Last week, Faith gave a great overview of some of the issues involved in describing the relationships between people. This week, I’m going to come at the problem from the other side, looking at what data we have, and how SNAP plans to represent them.
Our initial datasets include Trismegistos People (TM, described by Mark), the Lexicon of Greek Personal Names (LGPN, described by Sebastian), and a set of names (article headwords) from the Prosopographia Imperii Romani, 2nd edition (PIR²) put together by Tom Elliott. TM has web pages that document the references to names and people found in papyri, many of which are hosted at Papyri.info, as well as resources describing the names and person; references, names, and persons all have unique identifiers. LGPN comes at the problem of modeling people from a different angle. They start with persons and add names and references; persons and names have unique identifiers. From PIR², we have only persons, with a “principal” name and identifying number (the article number) attached to them.
The process of identifying people from ancient evidence proceeds something like this: we can find references to persons in ancient documents, such as inscriptions and papyri. These references often name the persons they refer to but not always (for example, someone might be referred to only by their title). When these sorts of references are collected, it may be possible to detect patterns where the same person is named in multiple documents, and so to build up evidence about that person and/or about families. It may also be interesting and useful to look at patterns of names and ways of naming people across different places, times, languages, and types of document.
Because these names are in ancient languages, they may have different forms depending on their use in the sentence, and we want to record both those variances and the other kinds of variances you find in name spellings (think Jenny vs. Jennie vs. Jenni, for example). This means we want to be able to record both the name as it occurs in the text and also keep track of how that name varies and how it is applied to people. Of course, people can have more than one name, and different people can have the same name. And people are related to other people.

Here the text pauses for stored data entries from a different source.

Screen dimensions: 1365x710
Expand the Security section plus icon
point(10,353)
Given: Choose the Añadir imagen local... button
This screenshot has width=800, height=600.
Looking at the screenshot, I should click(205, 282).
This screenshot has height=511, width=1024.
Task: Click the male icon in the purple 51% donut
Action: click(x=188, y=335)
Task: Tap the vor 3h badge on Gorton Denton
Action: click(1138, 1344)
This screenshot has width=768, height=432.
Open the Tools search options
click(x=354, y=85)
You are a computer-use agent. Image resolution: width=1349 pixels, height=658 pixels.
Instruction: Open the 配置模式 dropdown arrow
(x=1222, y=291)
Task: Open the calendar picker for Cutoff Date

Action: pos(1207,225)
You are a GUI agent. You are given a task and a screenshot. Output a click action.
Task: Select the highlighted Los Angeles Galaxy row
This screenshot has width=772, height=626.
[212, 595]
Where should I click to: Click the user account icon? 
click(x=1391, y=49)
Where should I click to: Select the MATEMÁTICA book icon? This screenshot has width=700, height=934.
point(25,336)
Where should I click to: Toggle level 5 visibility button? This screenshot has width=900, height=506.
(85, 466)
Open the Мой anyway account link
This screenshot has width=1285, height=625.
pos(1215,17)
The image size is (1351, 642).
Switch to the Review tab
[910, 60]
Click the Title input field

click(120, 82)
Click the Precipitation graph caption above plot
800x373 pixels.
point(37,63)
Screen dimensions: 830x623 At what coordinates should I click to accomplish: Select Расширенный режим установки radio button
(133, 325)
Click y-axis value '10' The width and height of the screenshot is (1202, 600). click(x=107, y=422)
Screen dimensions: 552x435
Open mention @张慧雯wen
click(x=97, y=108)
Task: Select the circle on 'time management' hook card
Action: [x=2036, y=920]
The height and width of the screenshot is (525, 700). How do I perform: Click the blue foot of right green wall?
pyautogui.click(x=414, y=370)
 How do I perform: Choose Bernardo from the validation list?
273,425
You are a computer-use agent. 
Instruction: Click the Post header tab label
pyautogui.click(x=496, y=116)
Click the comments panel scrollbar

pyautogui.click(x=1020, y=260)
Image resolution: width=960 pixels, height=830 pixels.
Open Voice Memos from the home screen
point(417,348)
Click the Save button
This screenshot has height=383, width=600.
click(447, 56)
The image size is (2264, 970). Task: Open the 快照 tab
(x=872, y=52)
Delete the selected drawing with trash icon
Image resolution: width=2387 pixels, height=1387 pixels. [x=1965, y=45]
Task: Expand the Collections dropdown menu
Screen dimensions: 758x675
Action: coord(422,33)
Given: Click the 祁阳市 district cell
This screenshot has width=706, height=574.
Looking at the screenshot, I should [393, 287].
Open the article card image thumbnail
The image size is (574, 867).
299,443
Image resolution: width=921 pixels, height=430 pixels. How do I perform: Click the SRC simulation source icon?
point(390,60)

If we can circle back to texts for a moment, we need to note that these are not fixed and final texts, with a single reading and interpretation each. These are often difficult, damaged documents. They may be hard to read, they are likely fragmentary. When these documents are published, the editor will often fill in missing pieces with their own restorations. They may be published multiple times by different editors with different interpretations and different restored text. Sometimes new fragments that go with existing published documents come to light, and the old publications have to be re-evaluated. A new editor might propose a different arrangement of fragments for a document. Other types of new evidence might cause a re-interpretation of existing texts. And, obviously, the names contained by these documents may be affected by any of these processes. So a reference to a name/person must be pegged to a particular edition of a document, and it’s quite possible that a new publication might contain a different reference, or might not contain it at all.
So we have editions of texts, which contain references to names, persons, and the relationships between persons. How are we going to model this? We’ve chosen to use RDF as the basis for merging data from participating SNAP projects, so as Faith explained, we’re dealing with a data structure which consists of linked triples, where each triple looks something like:
Resource => property => Resource or Literal
That is, a resource or entity (which is always identified by a URI) has a property (also always labeled with a URI) which is another resource or a piece of data (called a literal). It’s a very simple, but powerful structure. The subject of one triple can be the object of any number of other triples, and vice-versa. So you can build up chains of related data using these triples. The structure has some limitations though. In general RDF practice, properties are broadly shared, and resources are relatively unique. This means that if you want to attach extra information to any sort of relation, you will have to model that relation as a resource rather than a property. We can’t just say
[Person A] attestedBy [Text α] [Person A] hasName 'Fred'
if we want to add any more detail to the reference. And we do: we need to be able to add information to the reference, like who is responsible for it and what is the actual text of the reference, etc.. This means we have to model references more like this:
[Attestation 1] cites [Text α] [Person A] hasAttestation [Attestation 1]
Similarly, we can’t just say [Person A] hasName ‘Fred’, because we need to be able to treat names as complex entities, with variants, so we need to have
[Person A] hasName [Name א] [Name א] primaryForm 'Frederick' [Name א] variantForm 'Fred' [Name א] variantForm 'Freddy'
As Faith said last week, there is a real tension between keeping things simple and making them able to support the kinds of information we need to preserve. Another tension, which I’ve outlined above, is the one between the fractally complex humanistic intellectual processes which produce the identification of people in texts and the necessarily simple, machine-processable, data structures we have to use to represent them. Reconciling these kinds of tensions is one of the core problems of digital humanities.